At a time when many companies still rely on manual- and paper-based onboarding, the prospect of signing on thousands of new staff, getting them compliant and out in the field in just a matter of weeks is no simple task. In our experience, onboarding a single candidate can take in excess of two weeks, with individual business units and back office administration systems independently coordinating the various onboarding activities with the candidate, with much face-to-face contact that simply became impossible during COVID-19.
For those organisations that have now digitised this process in an effort to streamline onboarding — it’s proved an essential element in providing an employee experience that set staff up for a prosperous relationship with their company. For others, COVID-19 has provided a powerful motivator to speed up this process, with the need for a uniform digital onboarding experience never more critical.
When developing a digital onboarding process, organisations should look to ensure it does more than just fulfil the needs of today, but sets the organisation up to rapidly meet the unforeseen demands of tomorrow.
A robust and digitally enabled onboarding process will allow organisations to rapidly onboard new cohorts, but additionally, to elevate the data and information integrity between business units (and technological systems). In addition, it should allow for compliance checks, such as visa or police checks, to be verified in real time through direct connectivity to trusted document sources (for example, the Australian Government’s Visa Entitlement Verification Online (VEVO) and Document Verification Service (DVS)). Ultimately, this will allow organisations to stand up workforces faster and build richer candidate profiles that can be used to meet future needs.

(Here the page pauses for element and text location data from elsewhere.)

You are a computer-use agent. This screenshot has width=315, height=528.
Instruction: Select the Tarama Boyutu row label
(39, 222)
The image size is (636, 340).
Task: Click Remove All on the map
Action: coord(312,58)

Through streamlined digital onboarding, a candidate can quickly fill out skills, qualifications, certifications and other needs that will enable hiring managers to effectively place them in the most suitable roles. Organisations whose workforces need to be redeployed to new industries in future can then leverage analogous skill sets and experience to place their people in the best roles.
Onboarding processes should be able to also meet identity, tax and superannuation compliance requirements.
Through a digital process, companies can build a richer, aggregate view of their total workforce and when instances occur where certain parts of the business surge, but others ebb, they can proactively manage the capacity by hiring, or redeploying people from underutilised parts of the organisation. For example, in addition to hiring hundreds of casual workers to meet the demands brought by an increase in online shopping deliveries, Australia Post is redeploying its postal workers into parcel delivery amid a fall in demand for letter deliveries.4 Moreover, digital onboarding will elevate data quality and mitigate downstream costs inefficiencies such as payroll discrepancies. It will enable a more streamlined offboarding process too, which is pivotal in relations to short term and contingent staff.
Onboarding software offers organisations the chance to set new employees up for success and build powerful candidate and workforce profiles. In turn, these can be used to to help businesses respond effectively to a crisis or evolving business demands.
COVID-19 has forced organisations to think about digitisation like never before. Whatever the future may bring, the need for online, streamlined solutions are likely to continue and accelerate — it is a perfect opportunity now to bring these to the fore, in a time of critical need.